Someone remind me to take a decent book to the hairdressers next time I go.



September 1, 2006 at 5:41am
September 1, 2006 at 5:41am
#451938
Sniff, Sniff...Ah, the sweet scent of a new month in Blogville. Clean fresh air mingling with the aroma of morning coffee, cheese sammiches, chickens and newly-mown words.

Yep, it's good to have a clean slate ahead of us and a month which may or may not hold new opportunities and promises. For one minute I thought someone had actually come in here with a psychedelic paintbrush and redecorated the wishy-washy yellow walls, but it seems it's just a WDC birthday header. I'm proud to have been a member of this site for five out of those six years, but I do think it's about time they changed the decor.

Changes - that's what I face this month. September promises to be one of the most hectic and strange months I have ever faced. And that is just the things I know are going to take place; we are all aware sometimes it's the unexpected events that can bring untold joy or knock us for six.

It's going to be a month of mixed emotions for sure and very very busy. In WDC terms it will certainly be more black than blue. Oh, I've no delusions my presence here is vital to proceedings and in the words of George Harrison, 'Life goes on within you and without you.' But I apologise now for not reading and commenting as often as I'd like.

So on this first day of September I'll sum up what I know lies ahead in five words - apprehension, acceptance, adjustment, anxiety and anticipation. I hope some of my friends will be here to share the ups and downs, joys and sorrows, hopes and regrets I know I have to face as I take my first tentative steps into a month that is going to be rough and rocky. I wish you a happy day and a month of fine blogging.
August 27, 2006 at 10:29am
August 27, 2006 at 10:29am
#450935
In contrast to last weekend, this one has been extremely quiet and lacking in blogworthy topics. I know that doesn't normally stop me and it won't today, but I can't promise anything funny, uplifting or gobsmacking.

The only places I've visited are WDC and my parent's house. That's hard work and depressing as I witness my parent's growing frailer, my mother's memory deteriorating by the day and wondering how much longer we can all cope with this very tentative situation. I know life can't be one long party...but WHY not? lol Gawd, life is far too serious a thing not to be laughed at.

But some things just aren't funny are they? Today is the third anniversary of my beloved dog Franklyn's death. Some things never get much easier to bear. Oh, I try to be philosophical; every man and beast is in the queue and whether our stay on earth is a long or short one sometimes seems unimportant. But I take my knocks hard and sometimes wish I could be desensitised. Life must be far easier for those who care not about animals, other people or how the world sees them.

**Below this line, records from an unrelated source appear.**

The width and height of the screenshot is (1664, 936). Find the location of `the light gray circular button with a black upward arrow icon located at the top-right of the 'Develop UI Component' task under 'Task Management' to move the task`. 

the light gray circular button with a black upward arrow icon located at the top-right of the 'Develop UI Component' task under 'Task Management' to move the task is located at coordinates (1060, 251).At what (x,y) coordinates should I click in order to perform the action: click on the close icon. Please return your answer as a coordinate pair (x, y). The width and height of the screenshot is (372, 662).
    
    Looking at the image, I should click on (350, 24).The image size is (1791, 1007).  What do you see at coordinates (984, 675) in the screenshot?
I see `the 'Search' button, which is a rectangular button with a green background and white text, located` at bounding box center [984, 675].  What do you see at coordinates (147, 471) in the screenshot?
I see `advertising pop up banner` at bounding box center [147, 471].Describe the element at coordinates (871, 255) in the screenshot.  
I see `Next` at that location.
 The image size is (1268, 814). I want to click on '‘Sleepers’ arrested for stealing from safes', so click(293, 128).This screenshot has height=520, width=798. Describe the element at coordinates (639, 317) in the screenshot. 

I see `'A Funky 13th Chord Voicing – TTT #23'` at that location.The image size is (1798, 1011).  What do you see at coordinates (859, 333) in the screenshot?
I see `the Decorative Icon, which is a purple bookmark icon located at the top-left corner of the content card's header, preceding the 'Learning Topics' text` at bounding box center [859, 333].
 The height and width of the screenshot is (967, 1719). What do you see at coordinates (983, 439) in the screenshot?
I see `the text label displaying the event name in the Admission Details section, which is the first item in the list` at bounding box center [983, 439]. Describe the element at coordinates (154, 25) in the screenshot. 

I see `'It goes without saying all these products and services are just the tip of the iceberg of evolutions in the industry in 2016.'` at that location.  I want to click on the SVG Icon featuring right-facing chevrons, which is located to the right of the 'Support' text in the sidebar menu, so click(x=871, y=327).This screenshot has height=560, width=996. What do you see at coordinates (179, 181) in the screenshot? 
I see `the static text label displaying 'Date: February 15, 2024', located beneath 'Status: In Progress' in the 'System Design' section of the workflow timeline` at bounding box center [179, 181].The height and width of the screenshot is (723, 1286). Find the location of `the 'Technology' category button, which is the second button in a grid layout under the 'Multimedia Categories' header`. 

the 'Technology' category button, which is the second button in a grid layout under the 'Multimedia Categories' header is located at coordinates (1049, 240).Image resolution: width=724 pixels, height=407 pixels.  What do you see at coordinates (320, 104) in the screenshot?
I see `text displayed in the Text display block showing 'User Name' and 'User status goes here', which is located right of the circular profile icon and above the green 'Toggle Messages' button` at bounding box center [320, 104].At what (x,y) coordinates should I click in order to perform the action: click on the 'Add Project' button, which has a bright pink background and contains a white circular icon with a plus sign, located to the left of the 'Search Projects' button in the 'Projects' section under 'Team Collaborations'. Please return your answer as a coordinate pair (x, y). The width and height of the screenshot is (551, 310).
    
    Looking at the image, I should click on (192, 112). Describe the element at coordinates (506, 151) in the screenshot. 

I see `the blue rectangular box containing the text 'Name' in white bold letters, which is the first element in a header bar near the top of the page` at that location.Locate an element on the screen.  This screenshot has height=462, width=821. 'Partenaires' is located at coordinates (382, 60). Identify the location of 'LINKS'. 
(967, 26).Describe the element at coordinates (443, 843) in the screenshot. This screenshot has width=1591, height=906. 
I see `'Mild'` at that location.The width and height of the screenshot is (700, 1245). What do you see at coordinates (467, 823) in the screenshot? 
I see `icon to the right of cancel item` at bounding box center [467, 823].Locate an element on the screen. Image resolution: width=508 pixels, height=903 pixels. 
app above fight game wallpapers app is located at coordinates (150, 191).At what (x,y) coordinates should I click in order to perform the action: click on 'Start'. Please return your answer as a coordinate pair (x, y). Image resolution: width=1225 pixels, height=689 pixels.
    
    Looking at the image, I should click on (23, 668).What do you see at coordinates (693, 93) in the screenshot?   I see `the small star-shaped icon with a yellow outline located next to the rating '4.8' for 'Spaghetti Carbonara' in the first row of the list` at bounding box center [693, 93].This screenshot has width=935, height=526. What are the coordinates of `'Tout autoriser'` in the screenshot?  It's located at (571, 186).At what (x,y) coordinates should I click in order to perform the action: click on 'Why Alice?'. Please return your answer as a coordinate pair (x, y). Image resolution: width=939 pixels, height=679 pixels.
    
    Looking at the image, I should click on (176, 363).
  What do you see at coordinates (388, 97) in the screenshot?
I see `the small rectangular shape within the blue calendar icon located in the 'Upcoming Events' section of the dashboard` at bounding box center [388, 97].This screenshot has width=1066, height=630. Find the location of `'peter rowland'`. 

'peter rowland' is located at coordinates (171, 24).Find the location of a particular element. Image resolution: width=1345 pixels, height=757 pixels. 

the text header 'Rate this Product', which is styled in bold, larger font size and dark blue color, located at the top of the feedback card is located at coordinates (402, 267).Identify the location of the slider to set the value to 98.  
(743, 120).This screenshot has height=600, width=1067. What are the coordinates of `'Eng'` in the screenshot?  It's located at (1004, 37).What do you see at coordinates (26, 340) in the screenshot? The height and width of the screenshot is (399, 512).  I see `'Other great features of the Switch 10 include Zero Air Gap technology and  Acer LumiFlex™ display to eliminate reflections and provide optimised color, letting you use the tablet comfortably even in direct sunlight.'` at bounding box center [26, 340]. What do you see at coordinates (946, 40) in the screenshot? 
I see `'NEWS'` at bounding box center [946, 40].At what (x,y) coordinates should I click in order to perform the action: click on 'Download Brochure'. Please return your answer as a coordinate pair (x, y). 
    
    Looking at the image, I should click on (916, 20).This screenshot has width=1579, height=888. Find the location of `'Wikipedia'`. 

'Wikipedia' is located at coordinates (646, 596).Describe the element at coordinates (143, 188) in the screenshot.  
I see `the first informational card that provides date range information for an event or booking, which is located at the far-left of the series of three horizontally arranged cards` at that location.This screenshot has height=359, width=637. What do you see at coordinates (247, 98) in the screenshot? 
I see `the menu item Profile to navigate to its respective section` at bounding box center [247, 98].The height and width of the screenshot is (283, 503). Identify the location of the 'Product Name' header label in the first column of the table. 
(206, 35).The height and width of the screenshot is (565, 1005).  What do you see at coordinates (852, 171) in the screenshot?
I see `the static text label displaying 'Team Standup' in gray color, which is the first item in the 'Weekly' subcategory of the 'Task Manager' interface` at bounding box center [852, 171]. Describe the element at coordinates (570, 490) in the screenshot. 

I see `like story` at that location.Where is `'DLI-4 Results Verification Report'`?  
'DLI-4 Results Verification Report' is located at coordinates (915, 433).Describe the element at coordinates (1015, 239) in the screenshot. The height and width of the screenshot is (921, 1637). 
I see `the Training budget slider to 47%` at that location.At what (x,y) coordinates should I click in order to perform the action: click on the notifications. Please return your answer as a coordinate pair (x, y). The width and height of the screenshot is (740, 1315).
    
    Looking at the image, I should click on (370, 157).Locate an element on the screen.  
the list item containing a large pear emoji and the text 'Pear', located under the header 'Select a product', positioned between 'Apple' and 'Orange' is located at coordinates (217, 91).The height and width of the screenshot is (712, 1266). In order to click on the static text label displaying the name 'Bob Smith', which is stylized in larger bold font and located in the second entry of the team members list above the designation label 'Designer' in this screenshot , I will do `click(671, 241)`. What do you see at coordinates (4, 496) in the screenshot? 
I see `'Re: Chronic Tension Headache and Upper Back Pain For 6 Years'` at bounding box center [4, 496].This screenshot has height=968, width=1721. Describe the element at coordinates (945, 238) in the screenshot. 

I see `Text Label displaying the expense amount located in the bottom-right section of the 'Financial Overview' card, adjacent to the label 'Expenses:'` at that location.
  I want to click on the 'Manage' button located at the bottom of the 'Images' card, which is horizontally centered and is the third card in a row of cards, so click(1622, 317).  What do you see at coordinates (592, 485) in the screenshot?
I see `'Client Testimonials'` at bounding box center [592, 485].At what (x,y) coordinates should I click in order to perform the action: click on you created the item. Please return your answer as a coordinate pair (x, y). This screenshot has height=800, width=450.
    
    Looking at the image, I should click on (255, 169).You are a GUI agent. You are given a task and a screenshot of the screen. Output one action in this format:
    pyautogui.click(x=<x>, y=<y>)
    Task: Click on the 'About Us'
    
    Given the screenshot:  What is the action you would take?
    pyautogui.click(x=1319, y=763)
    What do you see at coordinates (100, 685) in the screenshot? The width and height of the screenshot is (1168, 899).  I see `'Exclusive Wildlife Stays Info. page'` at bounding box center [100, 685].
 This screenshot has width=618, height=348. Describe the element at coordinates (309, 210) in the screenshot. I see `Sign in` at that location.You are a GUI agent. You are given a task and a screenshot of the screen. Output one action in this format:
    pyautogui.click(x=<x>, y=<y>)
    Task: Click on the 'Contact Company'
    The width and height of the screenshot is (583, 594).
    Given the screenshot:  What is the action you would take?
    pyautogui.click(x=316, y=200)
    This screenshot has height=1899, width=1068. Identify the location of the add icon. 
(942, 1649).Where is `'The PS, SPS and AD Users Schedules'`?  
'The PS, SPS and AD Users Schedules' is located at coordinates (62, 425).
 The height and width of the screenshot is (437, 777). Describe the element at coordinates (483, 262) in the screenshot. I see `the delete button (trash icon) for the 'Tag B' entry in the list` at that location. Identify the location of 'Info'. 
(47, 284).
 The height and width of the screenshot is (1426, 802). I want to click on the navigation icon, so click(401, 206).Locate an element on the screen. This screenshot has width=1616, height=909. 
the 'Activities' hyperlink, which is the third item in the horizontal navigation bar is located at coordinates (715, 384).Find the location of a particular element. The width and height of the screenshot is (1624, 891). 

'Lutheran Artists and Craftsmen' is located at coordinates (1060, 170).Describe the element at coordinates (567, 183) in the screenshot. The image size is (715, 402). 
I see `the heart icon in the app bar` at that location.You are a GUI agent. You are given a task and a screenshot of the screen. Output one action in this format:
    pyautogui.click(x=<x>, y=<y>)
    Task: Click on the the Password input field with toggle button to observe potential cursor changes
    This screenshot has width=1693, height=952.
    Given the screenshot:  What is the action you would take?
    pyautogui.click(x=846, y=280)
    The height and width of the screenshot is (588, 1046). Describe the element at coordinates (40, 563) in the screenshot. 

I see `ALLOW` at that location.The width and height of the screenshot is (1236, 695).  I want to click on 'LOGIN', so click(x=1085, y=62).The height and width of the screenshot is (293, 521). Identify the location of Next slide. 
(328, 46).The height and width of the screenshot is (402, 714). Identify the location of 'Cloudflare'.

My son has been at a pop festival in Reading since Wednesday and much as he often stays away from home, the empty nest feeling is bearing down harder as the date of his travelling grows ever-closer. Darby and Joan rattling around like peas in a drum another reminder of what life will become in a few short weeks. Oh, well at least there's been no gammon needed this weekend. I guess I should be grateful for small mercies.

I'm also very grateful to Cookie ~ contemplatingareturn for the Short Story badge and to Chewie Kittie for the Cheerleader badge. Will someone please teach me how to get these pretty circles in my blog? Also many thanks to PastVoices , Lauren Gale and zwisis for the lovely c-notes and to the support and friendship offered to me here by friends on a daily basis.

Sorry if I sound maudlin today...maybe it's just that Sunday feeling...they really are just so...well...Sunday aren't they?